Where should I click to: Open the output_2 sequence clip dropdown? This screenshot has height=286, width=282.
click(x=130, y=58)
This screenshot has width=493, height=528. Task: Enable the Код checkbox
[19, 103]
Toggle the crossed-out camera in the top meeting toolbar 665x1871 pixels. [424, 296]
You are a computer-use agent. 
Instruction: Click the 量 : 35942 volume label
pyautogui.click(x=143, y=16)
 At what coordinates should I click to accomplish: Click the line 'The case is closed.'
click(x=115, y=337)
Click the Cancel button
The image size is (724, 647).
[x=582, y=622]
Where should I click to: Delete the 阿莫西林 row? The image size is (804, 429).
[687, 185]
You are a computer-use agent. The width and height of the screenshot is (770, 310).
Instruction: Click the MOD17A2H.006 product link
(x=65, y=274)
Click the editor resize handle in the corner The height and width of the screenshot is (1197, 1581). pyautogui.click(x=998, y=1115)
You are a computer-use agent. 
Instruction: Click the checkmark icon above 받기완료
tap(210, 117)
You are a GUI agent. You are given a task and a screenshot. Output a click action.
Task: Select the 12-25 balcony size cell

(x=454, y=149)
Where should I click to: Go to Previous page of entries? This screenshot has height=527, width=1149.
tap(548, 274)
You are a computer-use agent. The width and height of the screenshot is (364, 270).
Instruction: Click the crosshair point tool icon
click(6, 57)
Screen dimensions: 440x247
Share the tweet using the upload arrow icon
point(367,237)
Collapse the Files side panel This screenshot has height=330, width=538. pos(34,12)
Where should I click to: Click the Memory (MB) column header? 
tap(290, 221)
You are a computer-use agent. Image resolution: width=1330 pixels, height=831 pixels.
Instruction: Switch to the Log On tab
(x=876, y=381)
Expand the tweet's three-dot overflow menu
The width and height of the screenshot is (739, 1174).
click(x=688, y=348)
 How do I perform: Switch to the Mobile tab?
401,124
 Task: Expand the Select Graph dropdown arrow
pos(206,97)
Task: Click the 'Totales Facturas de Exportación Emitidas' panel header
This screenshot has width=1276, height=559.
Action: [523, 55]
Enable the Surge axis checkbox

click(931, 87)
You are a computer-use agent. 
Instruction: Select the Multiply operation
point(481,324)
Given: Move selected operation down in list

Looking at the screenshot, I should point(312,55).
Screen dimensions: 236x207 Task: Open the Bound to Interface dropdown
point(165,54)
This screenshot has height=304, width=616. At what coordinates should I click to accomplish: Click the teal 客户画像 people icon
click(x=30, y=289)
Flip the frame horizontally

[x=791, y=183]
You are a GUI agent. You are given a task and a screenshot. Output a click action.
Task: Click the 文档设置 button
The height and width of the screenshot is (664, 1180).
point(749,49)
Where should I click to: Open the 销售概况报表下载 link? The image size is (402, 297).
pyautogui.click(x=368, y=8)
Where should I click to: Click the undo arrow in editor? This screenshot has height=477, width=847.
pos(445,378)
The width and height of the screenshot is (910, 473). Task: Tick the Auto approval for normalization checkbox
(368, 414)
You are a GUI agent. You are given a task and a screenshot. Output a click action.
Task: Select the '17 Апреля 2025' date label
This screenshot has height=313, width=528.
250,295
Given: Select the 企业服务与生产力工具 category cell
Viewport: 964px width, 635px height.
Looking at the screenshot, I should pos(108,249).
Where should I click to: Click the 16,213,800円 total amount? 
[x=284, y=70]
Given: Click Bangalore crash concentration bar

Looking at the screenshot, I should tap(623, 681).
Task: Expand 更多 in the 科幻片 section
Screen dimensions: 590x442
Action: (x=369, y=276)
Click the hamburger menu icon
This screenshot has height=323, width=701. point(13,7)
§
What to do
Write out every item above, with its answer, character for character.

Output below
Where should I click to: Open the output_2 sequence clip dropdown? This screenshot has height=286, width=282.
click(x=130, y=58)
This screenshot has width=493, height=528. Task: Enable the Код checkbox
[19, 103]
Toggle the crossed-out camera in the top meeting toolbar 665x1871 pixels. [424, 296]
You are a computer-use agent. 
Instruction: Click the 量 : 35942 volume label
pyautogui.click(x=143, y=16)
 At what coordinates should I click to accomplish: Click the line 'The case is closed.'
click(x=115, y=337)
Click the Cancel button
The image size is (724, 647).
[x=582, y=622]
Where should I click to: Delete the 阿莫西林 row? The image size is (804, 429).
[687, 185]
You are a computer-use agent. The width and height of the screenshot is (770, 310).
Instruction: Click the MOD17A2H.006 product link
(x=65, y=274)
Click the editor resize handle in the corner The height and width of the screenshot is (1197, 1581). pyautogui.click(x=998, y=1115)
You are a computer-use agent. 
Instruction: Click the checkmark icon above 받기완료
tap(210, 117)
You are a GUI agent. You are given a task and a screenshot. Output a click action.
Task: Select the 12-25 balcony size cell

(x=454, y=149)
Where should I click to: Go to Previous page of entries? This screenshot has height=527, width=1149.
tap(548, 274)
You are a computer-use agent. The width and height of the screenshot is (364, 270).
Instruction: Click the crosshair point tool icon
click(6, 57)
Screen dimensions: 440x247
Share the tweet using the upload arrow icon
point(367,237)
Collapse the Files side panel This screenshot has height=330, width=538. pos(34,12)
Where should I click to: Click the Memory (MB) column header? 
tap(290, 221)
You are a computer-use agent. Image resolution: width=1330 pixels, height=831 pixels.
Instruction: Switch to the Log On tab
(x=876, y=381)
Expand the tweet's three-dot overflow menu
The width and height of the screenshot is (739, 1174).
click(x=688, y=348)
 How do I perform: Switch to the Mobile tab?
401,124
 Task: Expand the Select Graph dropdown arrow
pos(206,97)
Task: Click the 'Totales Facturas de Exportación Emitidas' panel header
This screenshot has width=1276, height=559.
Action: [523, 55]
Enable the Surge axis checkbox

click(931, 87)
You are a computer-use agent. 
Instruction: Select the Multiply operation
point(481,324)
Given: Move selected operation down in list

Looking at the screenshot, I should point(312,55).
Screen dimensions: 236x207 Task: Open the Bound to Interface dropdown
point(165,54)
This screenshot has height=304, width=616. At what coordinates should I click to accomplish: Click the teal 客户画像 people icon
click(x=30, y=289)
Flip the frame horizontally

[x=791, y=183]
You are a GUI agent. You are given a task and a screenshot. Output a click action.
Task: Click the 文档设置 button
The height and width of the screenshot is (664, 1180).
point(749,49)
Where should I click to: Open the 销售概况报表下载 link? The image size is (402, 297).
pyautogui.click(x=368, y=8)
Where should I click to: Click the undo arrow in editor? This screenshot has height=477, width=847.
pos(445,378)
The width and height of the screenshot is (910, 473). Task: Tick the Auto approval for normalization checkbox
(368, 414)
You are a GUI agent. You are given a task and a screenshot. Output a click action.
Task: Select the '17 Апреля 2025' date label
This screenshot has height=313, width=528.
250,295
Given: Select the 企业服务与生产力工具 category cell
Viewport: 964px width, 635px height.
Looking at the screenshot, I should pos(108,249).
Where should I click to: Click the 16,213,800円 total amount? 
[x=284, y=70]
Given: Click Bangalore crash concentration bar

Looking at the screenshot, I should tap(623, 681).
Task: Expand 更多 in the 科幻片 section
Screen dimensions: 590x442
Action: (x=369, y=276)
Click the hamburger menu icon
This screenshot has height=323, width=701. point(13,7)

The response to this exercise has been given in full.